Un sous-ensemble de répondants a tenu des journaux alimentaires détaillés. Les chercheurs ont comparé ces 20 personnes qui évitaient et limitaient fortement leur consommation d’aliments aux 226 autres qui ne le faisaient pas. Les personnes du groupe restrictif consommaient moins de calories en moyenne (1 714 kcal contre 2 102 kcal), moins de protéines (65 g contre 80 g) et moins de glucides (168 g contre 213 g). De plus, elles consommaient moins de fibres (15 g contre 19 g) ce qui est particulièrement préoccupant en ce qui concerne la santé gastro-intestinale. Autre facteur inquiétant, les apports en calcium, zinc, thiamine et folate étaient faibles et inférieurs aux apports quotidiens recommandés, rendant donc ces personnes susceptibles de développer des carences. Pourtant, l’indice de masse corporelle n’était pas plus faible dans le groupe restrictif, mais les chercheurs ne disposaient pas d’informations permettant de savoir si ces personnes avaient perdu du poids avant le début de l’étude en raison des changements alimentaires apportés en vue de gérer le SII.

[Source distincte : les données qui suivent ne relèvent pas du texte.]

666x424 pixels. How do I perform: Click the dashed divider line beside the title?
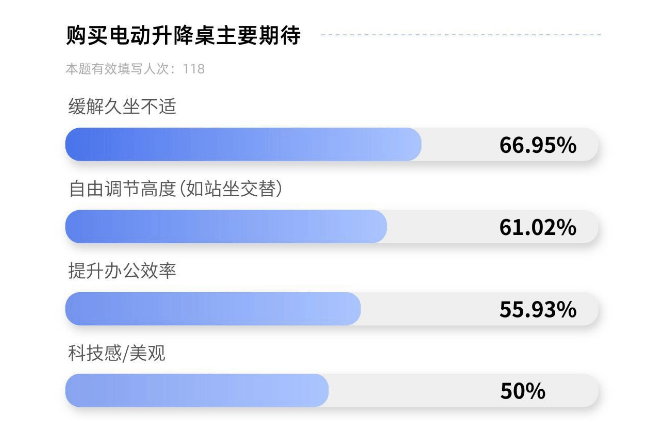pos(460,35)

Quoique les modifications au régime alimentaire puissent être un outil utile dans le traitement du SII, il est important de trouver le bon équilibre entre l’atténuation des symptômes et la prévention de complications. Si vous éliminez certains aliments ou groupes d’aliments, ou si vous mangez moins que d’habitude, il serait bon de demander à votre médecin de vous prescrire des tests pour vérifier si vous souffrez de carences alimentaires. Vous pouvez également travailler avec un diététiste professionnel pour mettre en place un plan alimentaire qui évite ces aliments déclencheurs, mais qui est quand même nutritif et bon à long terme pour la santé intestinale.